Squadre in campo, Milan cauto, ferocemente concentrato. Rabbia e timore tendono i muscoli e aizzano i riflessi. I catalani palleggiano, traendo piacere dalla loro bellezza. La partita si sblocca al 22° quando Boban ruba palla sulla trequarti campo cedendola a Savicevic che punta l’area e tira sul portiere in uscita. La traiettoria ambigua del pallone favorisce il tiro in diagonale di Massaro che firma l’1-0. La televisione si sofferma sul primo piano di un attonito Cruijff che è lo specchio fedele di una squadra sorpresa in campo, molle sulle gambe incredule. Tutti aspettano una reazione che non c’è e, alla fine del primo tempo, Massaro infila ancora la porta di Zubizarreta. Come Savicevic al 2° minuto della ripresa e Desailly, proprio lui, l’emblema del Milan dileggiato dagli avversari, al 13°. Dopo un’ora di gioco la finale non ha più storie da raccontare, finita anzitempo proprio per mano di giocatori che il profeta del gol non si degnerebbe nemmeno di salutare. Savicevic compreso, che l’olandese ha dichiarato di non conoscere nemmeno.

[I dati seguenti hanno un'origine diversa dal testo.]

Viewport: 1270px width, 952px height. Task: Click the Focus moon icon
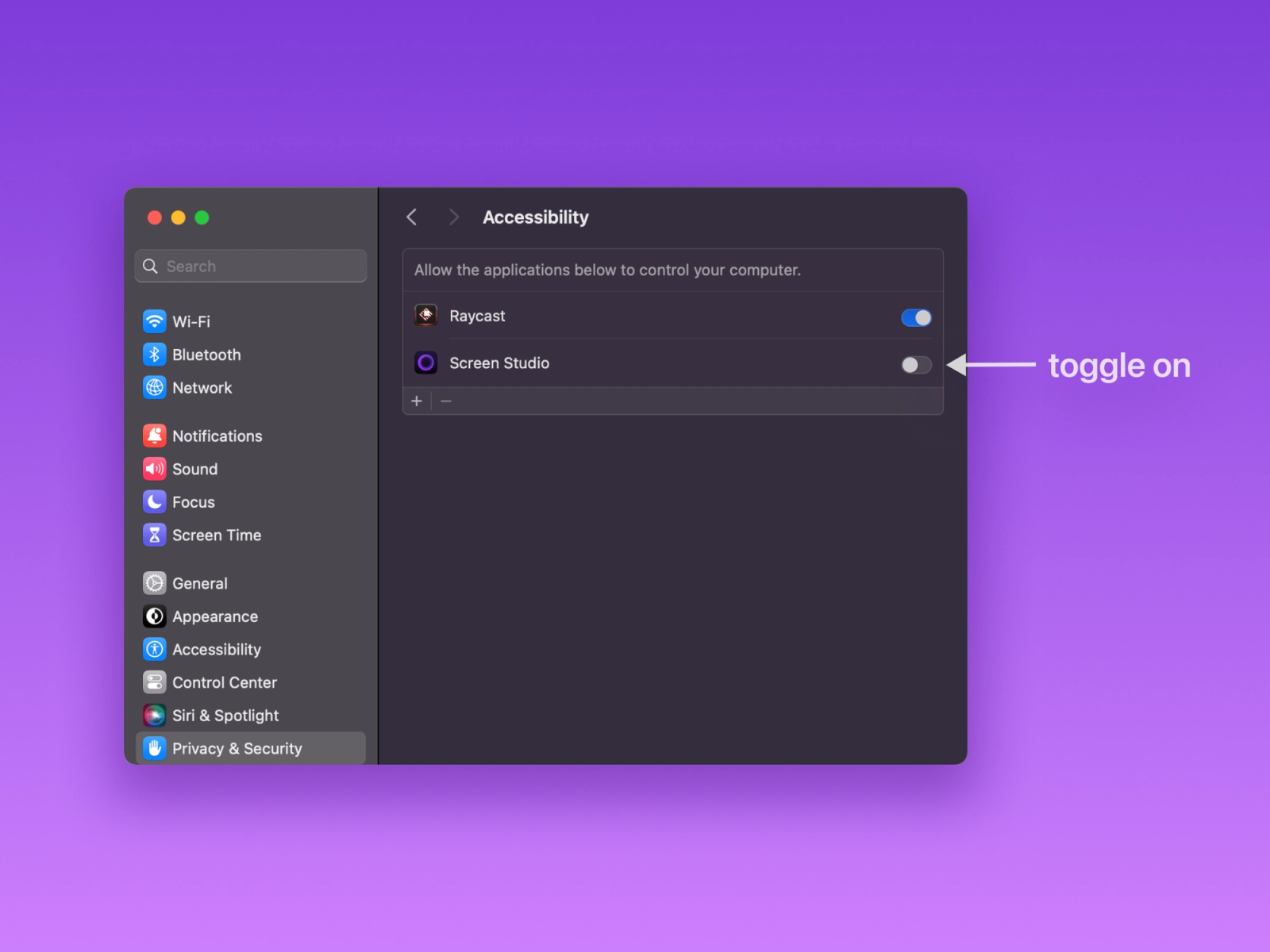pyautogui.click(x=154, y=502)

Quando Maldini e compagni sollevano la coppa al cielo, per gli innamorati del pallone la stagione non è ancora finita. Basterà rivolgersi a ovest, qualche fuso orario più indietro, per alimentare del fuoco più grande la loro passione, tra città che ballano di notte nel cuore della calda estate americana e le nuove canzoni che i Pink Floyd hanno deciso di regalare a milioni di seguaci incapaci di farne a meno.